* Page text:

::::

You cannot fight the establishment. I was the victim of a predatory surgeon - as were several others. We found each other online. We could do nothing. He hired a PR company to push out positive publicity about himself. This was private, but NHS is the same. He had the best legal team and we were powerless against them.
They close ranks, they lie, they exploit their power. It is a closed little club of professionally incompetent bullies.
They will NEVER admit wrongdoing as it opens up the way for you to sue successfully.
All you can do is write online reviews on sites that allow you to name and shame, like complaintsboard and ripoffreport.
Do not be intimidated by threats of libel - it is only libel if it is not true.

::::

* Information shown:
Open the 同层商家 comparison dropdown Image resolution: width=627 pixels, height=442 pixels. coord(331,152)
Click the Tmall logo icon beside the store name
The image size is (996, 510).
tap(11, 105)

::::

* Required work:
1. Summarize the comment about the predatory surgeon above in two sentences.
2. Do the following statements agree with the comment about the predatory surgeon above? Answer yes or no for each, quoting the deciding words. (a) The victims of the surgeon found each other online. (b) The surgeon worked in the NHS. (c) The writer names ripoffreport as a site for online reviews.

* Answers for the exercise:
1. The writer was one of several victims of a predatory surgeon who hired a PR company and had the best legal team, leaving the victims, who found each other online, powerless. The writer advises that all one can do is write online reviews on sites that allow naming and shaming, without being intimidated by libel threats, since it is only libel if it is not true.

2.
(a) Yes: "We found each other online."
(b) No: "This was private, but NHS is the same."
(c) Yes: "like complaintsboard and ripoffreport"